膀胱には、腎臓で集められた水分と体内の老廃物を尿としてためる働きがあります。

尿が一定の量たまると尿意を生じ、膀胱の筋肉が収縮することにより排尿します。この排尿システムの中で膀胱が敏感になり、膀胱の筋肉が自分の意思に関係なく収縮してしまうことで症状が見られるようになります。

加齢と共に増加し、男女共に起こる病気です。

症状

・急にがまんできないような尿意が起こる(尿意切迫感)
・トイレに行く回数が増える(頻尿)
・急にトイレに行きたくなり、がまんできずに尿が漏れてしまうことがある(切迫性尿失禁)

原因

膀胱の筋肉が過剰に活動することが原因で、主に神経因性と非神経因性があります。
・神経因性:膀胱の筋肉の収縮をコントロールしている神経がうまく働かない
・非神経因性:前立腺肥大や加齢、膀胱や尿道を支える骨盤底筋という筋肉が衰え、尿がためられない

主な治療薬

抗コリン薬

ベシケア、ウリトス、ステーブラ、バップフォー等

膀胱の異常な収縮を抑えます。
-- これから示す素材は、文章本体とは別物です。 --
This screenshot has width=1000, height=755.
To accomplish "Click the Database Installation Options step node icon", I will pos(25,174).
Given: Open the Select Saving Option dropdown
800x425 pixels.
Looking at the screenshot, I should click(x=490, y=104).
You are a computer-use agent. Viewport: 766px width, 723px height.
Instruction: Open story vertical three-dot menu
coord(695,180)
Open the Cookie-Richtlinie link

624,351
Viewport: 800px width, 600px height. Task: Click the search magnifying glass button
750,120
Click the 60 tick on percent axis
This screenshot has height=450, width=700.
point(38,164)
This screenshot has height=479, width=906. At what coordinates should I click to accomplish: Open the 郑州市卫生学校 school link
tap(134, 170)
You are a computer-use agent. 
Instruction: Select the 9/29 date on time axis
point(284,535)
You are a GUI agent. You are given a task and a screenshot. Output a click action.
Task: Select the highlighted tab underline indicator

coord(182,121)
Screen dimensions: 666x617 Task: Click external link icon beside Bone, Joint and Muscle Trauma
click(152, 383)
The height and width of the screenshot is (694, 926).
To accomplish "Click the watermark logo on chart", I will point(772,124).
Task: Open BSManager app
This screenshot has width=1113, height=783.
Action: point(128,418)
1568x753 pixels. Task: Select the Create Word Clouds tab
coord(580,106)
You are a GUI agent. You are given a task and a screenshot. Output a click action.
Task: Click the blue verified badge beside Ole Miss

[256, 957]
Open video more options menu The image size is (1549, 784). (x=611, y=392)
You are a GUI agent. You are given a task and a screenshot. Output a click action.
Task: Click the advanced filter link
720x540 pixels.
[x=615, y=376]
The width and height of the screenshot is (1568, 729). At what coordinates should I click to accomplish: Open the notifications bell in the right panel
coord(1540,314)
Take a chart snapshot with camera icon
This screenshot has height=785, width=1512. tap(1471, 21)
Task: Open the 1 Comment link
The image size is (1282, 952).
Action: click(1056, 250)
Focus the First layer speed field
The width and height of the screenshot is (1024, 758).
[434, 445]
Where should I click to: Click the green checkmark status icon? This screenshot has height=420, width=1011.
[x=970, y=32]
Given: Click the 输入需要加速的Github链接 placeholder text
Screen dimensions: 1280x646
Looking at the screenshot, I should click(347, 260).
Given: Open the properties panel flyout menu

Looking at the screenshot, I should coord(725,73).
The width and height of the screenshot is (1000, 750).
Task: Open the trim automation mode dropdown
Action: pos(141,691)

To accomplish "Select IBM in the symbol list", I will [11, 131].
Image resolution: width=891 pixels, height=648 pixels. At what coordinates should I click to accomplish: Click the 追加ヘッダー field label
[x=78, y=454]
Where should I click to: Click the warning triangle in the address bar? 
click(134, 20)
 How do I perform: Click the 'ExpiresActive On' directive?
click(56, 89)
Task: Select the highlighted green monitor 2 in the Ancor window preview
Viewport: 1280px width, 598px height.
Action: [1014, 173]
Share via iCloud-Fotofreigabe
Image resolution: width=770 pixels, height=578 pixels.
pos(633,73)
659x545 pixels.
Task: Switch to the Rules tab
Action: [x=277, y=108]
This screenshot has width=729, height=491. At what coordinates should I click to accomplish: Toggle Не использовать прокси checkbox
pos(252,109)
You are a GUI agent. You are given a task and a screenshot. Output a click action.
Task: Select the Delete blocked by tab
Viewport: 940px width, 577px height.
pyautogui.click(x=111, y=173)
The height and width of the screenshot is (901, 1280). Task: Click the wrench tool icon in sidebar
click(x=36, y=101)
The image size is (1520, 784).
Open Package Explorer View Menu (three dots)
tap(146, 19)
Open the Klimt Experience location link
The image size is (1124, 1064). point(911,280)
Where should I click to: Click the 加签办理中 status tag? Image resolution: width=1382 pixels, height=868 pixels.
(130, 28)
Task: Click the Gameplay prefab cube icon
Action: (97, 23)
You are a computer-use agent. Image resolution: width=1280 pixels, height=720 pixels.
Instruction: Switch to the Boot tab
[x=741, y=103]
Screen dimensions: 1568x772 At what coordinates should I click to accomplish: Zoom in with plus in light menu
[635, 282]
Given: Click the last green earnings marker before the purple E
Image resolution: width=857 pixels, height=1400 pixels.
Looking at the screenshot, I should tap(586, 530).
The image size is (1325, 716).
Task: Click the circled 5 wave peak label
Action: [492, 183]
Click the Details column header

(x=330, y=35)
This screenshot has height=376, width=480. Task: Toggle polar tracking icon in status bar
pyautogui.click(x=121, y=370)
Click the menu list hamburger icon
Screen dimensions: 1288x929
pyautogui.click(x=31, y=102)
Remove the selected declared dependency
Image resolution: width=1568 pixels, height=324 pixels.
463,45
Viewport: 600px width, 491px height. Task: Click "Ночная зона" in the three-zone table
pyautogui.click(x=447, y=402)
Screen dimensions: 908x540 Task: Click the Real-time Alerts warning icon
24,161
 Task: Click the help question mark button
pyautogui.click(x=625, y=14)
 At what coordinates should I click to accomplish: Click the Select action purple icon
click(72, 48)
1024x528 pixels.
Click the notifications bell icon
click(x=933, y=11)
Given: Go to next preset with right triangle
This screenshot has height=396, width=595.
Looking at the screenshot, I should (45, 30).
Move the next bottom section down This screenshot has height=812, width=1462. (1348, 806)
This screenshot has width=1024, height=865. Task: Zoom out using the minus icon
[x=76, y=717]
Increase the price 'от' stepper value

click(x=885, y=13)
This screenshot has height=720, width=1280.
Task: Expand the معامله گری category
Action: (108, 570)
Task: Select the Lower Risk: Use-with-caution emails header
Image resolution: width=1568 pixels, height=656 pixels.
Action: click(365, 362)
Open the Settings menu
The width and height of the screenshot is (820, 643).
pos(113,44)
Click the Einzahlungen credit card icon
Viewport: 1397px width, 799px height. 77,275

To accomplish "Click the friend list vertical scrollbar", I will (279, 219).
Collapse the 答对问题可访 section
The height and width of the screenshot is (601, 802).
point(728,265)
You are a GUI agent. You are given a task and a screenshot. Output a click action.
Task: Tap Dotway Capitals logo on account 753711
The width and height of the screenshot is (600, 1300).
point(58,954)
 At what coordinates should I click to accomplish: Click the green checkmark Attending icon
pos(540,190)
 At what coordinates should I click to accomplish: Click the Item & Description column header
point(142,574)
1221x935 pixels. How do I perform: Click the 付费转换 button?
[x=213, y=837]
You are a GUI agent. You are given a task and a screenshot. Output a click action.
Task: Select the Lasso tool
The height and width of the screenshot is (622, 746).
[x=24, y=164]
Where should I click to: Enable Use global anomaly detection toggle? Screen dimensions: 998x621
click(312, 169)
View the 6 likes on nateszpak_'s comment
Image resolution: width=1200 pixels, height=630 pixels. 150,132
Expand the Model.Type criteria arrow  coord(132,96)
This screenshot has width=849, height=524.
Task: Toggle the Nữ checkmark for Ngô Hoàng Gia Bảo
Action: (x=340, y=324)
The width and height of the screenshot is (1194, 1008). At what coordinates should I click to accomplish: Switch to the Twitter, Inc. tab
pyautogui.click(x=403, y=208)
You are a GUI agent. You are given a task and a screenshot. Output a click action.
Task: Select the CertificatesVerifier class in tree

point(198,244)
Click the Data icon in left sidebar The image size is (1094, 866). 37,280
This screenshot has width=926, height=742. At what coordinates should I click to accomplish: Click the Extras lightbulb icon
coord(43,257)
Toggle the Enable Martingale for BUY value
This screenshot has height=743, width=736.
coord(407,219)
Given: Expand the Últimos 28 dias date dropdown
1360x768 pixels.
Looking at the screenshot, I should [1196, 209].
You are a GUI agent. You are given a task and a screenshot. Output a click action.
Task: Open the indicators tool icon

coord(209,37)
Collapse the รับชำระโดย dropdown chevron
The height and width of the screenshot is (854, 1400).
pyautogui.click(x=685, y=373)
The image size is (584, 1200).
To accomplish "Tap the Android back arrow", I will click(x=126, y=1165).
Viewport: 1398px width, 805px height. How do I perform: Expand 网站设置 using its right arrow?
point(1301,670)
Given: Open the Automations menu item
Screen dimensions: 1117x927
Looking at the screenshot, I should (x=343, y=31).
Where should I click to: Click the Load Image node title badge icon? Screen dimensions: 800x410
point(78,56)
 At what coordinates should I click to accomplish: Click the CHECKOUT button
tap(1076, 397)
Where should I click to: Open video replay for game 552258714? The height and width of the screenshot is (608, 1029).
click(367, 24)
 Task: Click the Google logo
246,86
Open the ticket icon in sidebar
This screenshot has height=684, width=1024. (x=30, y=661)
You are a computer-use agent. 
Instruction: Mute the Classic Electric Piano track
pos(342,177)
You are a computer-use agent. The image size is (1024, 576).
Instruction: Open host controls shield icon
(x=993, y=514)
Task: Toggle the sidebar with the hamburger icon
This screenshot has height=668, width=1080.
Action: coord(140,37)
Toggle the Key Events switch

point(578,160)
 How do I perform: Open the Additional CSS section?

副作用で口渇や便秘が見られやすく、緑内障や前立腺肥大症の方には使用できない場合があります。

β3受容体刺激薬

ベタニス

膀胱弛緩作用を強くすることで尿をためやすくします。

予防・改善方法

膀胱訓練

トイレに行く間隔を延ばして、尿をためやすくする方法

尿意を感じたら5分間がまんすることを1ヶ月続けます。できるようになったら5分ずつ時間を延ばしていき、容量を増やします。

骨盤底筋体操

尿道を締めている骨盤底筋の収縮力を高める訓練

座位や仰向けの状態で肛門、膣、尿道に意識を集中して5~8秒キュッと締めた後、緩めます。これを繰り返し、1日30~50分を3~4回に分けて行います。

注意点

これらの症状の他に、尿が出にくい、排尿痛、血尿がある場合は、他の病気が隠れている場合がありますので、医師に相談してください。